Herbert Grönemeyer hat einst gedichtet: "Der Mond ist voll, ich bin es auch." Wenn er besonders dicht ist - also der Mond und nicht der Barde aus Bochum -, besteht nüchtern betrachtet die Chance auf spektakuläre Bilder. So geschehen im Wonnemonat, der damit ein echtes Mailight zu bieten hatte. Denn Mond, Erde und Sonne standen dieser Tage auf einer Achse. Und weil die Sonne quasi die Erde mit ihren Strahlen umarmt und im Vollschatten damit erhellt, leuchtet der Trabant rot. Blutmond wird das Ereignis genannt, gleichwohl das natürlich eine friedliche Begegnung ist.
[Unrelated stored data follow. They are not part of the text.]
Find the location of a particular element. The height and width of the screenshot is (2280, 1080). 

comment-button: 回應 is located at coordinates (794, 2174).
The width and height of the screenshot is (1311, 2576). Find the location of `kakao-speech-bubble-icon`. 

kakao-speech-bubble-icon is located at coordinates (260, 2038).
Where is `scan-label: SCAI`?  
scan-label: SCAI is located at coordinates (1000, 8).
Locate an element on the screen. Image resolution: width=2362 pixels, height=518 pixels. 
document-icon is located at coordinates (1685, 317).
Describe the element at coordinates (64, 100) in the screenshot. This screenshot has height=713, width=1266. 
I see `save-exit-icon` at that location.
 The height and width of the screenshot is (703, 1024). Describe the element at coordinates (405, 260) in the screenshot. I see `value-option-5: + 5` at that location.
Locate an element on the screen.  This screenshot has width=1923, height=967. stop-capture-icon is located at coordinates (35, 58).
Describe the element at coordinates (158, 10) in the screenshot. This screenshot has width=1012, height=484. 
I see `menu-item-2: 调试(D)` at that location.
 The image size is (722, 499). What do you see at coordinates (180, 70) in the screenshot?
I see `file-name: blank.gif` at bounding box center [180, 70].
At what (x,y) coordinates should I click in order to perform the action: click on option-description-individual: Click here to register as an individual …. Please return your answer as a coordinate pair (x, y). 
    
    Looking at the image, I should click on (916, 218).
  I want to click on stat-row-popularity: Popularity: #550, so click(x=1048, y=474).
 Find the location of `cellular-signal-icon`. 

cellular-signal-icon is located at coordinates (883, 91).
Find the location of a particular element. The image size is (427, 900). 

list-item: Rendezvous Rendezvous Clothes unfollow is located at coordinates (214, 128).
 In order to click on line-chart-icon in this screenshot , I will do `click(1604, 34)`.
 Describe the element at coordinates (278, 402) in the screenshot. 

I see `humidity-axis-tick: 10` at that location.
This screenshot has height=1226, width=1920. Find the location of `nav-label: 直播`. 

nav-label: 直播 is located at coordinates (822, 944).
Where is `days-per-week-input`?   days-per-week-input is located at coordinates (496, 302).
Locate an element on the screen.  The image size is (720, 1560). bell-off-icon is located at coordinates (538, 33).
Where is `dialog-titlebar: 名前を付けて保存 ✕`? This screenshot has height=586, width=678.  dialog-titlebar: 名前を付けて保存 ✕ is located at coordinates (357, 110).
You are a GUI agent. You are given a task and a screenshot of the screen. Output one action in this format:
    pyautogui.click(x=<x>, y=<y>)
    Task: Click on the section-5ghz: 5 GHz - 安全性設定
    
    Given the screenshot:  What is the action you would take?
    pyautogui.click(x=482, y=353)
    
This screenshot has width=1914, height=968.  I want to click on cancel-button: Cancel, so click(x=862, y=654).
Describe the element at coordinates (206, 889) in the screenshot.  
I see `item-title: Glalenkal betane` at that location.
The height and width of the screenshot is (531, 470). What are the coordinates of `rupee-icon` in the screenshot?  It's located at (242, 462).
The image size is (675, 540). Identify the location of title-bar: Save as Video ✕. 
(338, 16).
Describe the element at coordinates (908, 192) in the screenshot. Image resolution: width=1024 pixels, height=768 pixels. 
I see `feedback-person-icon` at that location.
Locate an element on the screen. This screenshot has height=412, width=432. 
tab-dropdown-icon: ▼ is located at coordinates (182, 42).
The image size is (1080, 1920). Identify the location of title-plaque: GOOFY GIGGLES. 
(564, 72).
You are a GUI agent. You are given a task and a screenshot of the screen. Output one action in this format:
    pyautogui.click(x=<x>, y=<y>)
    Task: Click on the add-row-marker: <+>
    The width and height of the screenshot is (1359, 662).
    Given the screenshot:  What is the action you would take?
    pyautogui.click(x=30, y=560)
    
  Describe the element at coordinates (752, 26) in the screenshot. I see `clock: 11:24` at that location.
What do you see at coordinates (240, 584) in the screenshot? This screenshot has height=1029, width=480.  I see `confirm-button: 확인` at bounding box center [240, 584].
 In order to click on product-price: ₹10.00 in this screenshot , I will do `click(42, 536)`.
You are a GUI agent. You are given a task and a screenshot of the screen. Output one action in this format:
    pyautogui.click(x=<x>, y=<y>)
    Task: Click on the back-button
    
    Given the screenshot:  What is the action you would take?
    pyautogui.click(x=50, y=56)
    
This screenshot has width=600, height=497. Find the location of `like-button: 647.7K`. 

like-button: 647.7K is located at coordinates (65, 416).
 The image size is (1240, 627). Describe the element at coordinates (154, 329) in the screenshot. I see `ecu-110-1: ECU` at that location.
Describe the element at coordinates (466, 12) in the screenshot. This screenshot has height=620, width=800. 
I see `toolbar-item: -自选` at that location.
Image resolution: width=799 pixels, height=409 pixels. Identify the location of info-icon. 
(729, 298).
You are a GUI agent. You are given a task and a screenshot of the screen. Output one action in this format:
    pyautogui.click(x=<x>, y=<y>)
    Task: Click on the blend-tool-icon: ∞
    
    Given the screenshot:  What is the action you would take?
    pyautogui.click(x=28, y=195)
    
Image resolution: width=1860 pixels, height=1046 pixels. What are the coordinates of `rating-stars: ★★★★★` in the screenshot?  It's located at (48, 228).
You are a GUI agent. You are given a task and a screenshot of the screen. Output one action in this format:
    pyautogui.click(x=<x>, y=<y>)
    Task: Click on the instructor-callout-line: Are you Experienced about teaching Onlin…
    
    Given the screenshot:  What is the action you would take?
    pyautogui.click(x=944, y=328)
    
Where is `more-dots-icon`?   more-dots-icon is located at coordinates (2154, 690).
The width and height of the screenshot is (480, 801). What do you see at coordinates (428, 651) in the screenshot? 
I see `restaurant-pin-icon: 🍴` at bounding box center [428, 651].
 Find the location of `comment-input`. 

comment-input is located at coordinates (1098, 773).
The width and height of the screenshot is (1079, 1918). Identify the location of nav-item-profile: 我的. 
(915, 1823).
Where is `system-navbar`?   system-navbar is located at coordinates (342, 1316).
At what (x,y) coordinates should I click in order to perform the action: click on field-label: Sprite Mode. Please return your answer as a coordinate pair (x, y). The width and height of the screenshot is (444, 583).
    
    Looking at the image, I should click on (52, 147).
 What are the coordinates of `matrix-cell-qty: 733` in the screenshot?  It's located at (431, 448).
Obwohl der erste Mensch auf dem Mond ein Amerikaner war, bleibt der Erdbegleiter neutral und scheint als Leuchtelement auch in Russland - passenderweise jetzt mit dem passenden Ton über dem Roten Platz. Blutmond scheint ein Wink mit dem Zaunpfahl für die Anwesenheit über Moskau.

Der Fotograf Kirill Kudryavtsev jedenfalls fand das Motiv vom zaristischen Doppeladler als Nationalsymbol für das Russische Kaiserreich auf einer der Turmspitzen des Kremls vor dem Blutmond irgendwie dialektisch und ästhetisch überdies. Bilder verstörender Schönheit finden sich ja oft in den Fotoausstellungen dieser Welt. Dass der Adler dadurch bronzen und nicht golden glänzt, ist aber nur dem Mond, dem blutigen, zu verdanken.